According to a recent report from the group Australian Wool Innovation, the nation’s wool production — which makes up 40 percent of the global wool market — is expected to drop more than 10 percent over last year.
Farmers have begun seeking alternate means of income; many are now shifting to growing more sustainable drought-tolerant crops instead, such as wheat.
Climate Change in Australia
According to a 2018 report, climate change will only increase Australia’s drought woes.
“We found that the millenium drought in southern Australia was quite extreme; it was unprecedented in terms of intensity and duration,” University of Melbourne climate scientist Mandy Freund told the Guardian. And according to a recent State of the Climate report, Australia has warmed by one degree Celsius since 1910.
“In general climate change is exacerbating drought, mainly because in a warmer world we experience more evaporation from the surface, and we project for that to continue in the future,” Andrew King, another climate scientist at the University of Melbourne told the Guardian.
“So when it does rain, more of that water is likely to be lost to the atmosphere through evaporation than before human-caused climate change.”
Australia’s Emergent Ag Tech
According to the website FoodIngredientsFirst, Australia is poised to become a world leader in agriculture.
“Agriculture 4.0 is the latest evolution of the agricultural life cycle stimulated by digital disruption at all stages of the food supply chain,” Cassandra Keener, Investment Director Chicago at the Australian Trade and Investment Commission (Austrade), told FoodIngredientsFirst.
“Just as Germany is driving economic growth through Industry 4.0, Australia can lead the world in Agriculture 4.0 for the benefit of the Australian economy,” she notes.
Farmer Ray Harrington told Weekly Times Now how his family farm transitioned from sheep to crops.
“The necessity for innovation was paramount,” he said.

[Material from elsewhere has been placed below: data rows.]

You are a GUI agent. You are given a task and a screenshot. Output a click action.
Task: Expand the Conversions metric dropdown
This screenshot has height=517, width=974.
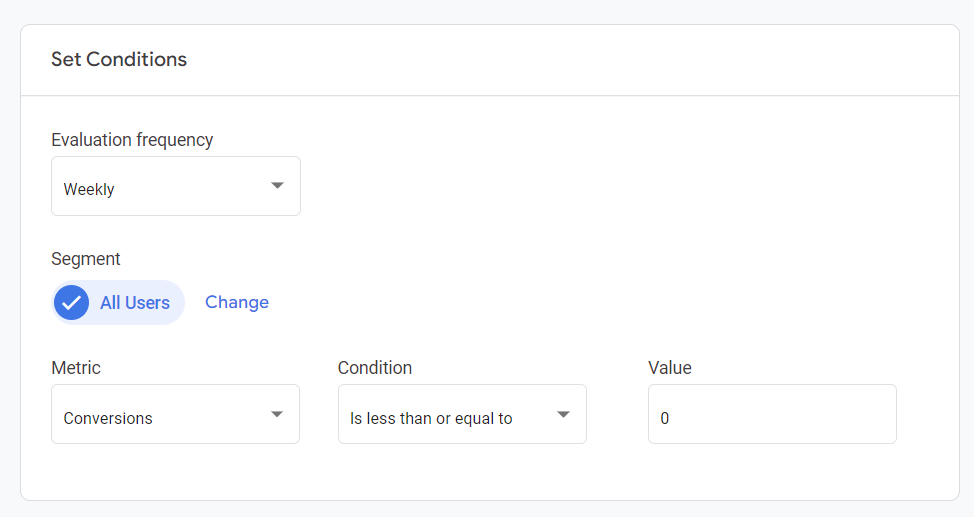tap(175, 415)
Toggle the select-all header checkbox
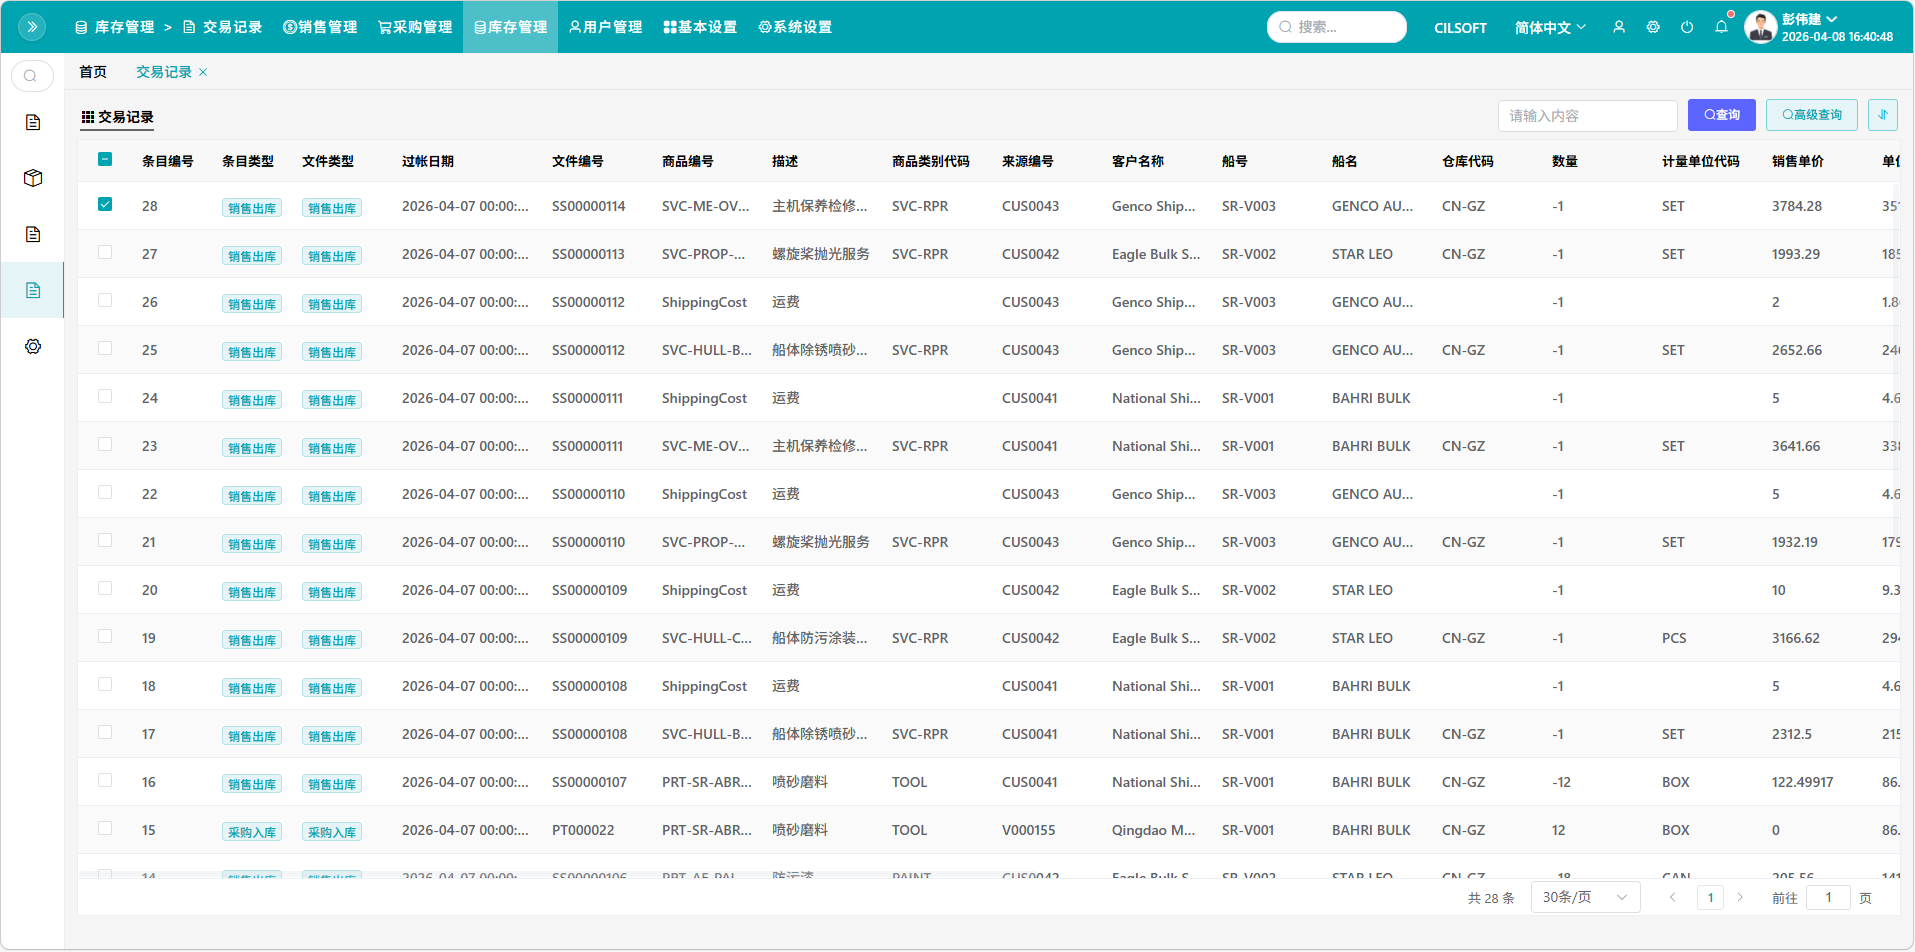This screenshot has width=1915, height=952. [x=105, y=160]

“Australia has a strong history of innovation and technology adoption in agriculture, and is an established global player and exporter of both food and agriculture commodities and products,” says Keener. “Australia also has significant government and industry support and appetite for collaborative research efforts that benefit the food and agriculture industries, as well as infrastructure for development and testing of novel products and technologies.”
Wool-Free Market Demand
While global demand for wool products is on the upswing — a number of brands are innovating on wool-free options. Retail fashion giant Urban Outfitters recently launched a range of vegan wool items. California shoe brand Bearpaw also recently launched a wool-free range of Ugg-style boots. And a growing number of celebrities are lending their voices to anti-wool campaigns. The industry has been targeted for the cruel practice called mulesing, which removes the skin from the hindquarters of the animals to prevent flystrike. It’s typically done without anesthetic and can create painful infections. New Zealand banned mulesing last September.
In a campaign targeted fast fashion retailer Forever21 last year, “The Real Housewives of Miami” star Joanna Krupa appeared naked, urging Forever21 to ditch wool.
“Sheep beaten and abused for wool need someone on their side, too,” Krupa said in a statement. “My PETA ad may be shocking to look at, but I hope it will open people’s eyes and encourage them to choose kind, wool-free fashion.”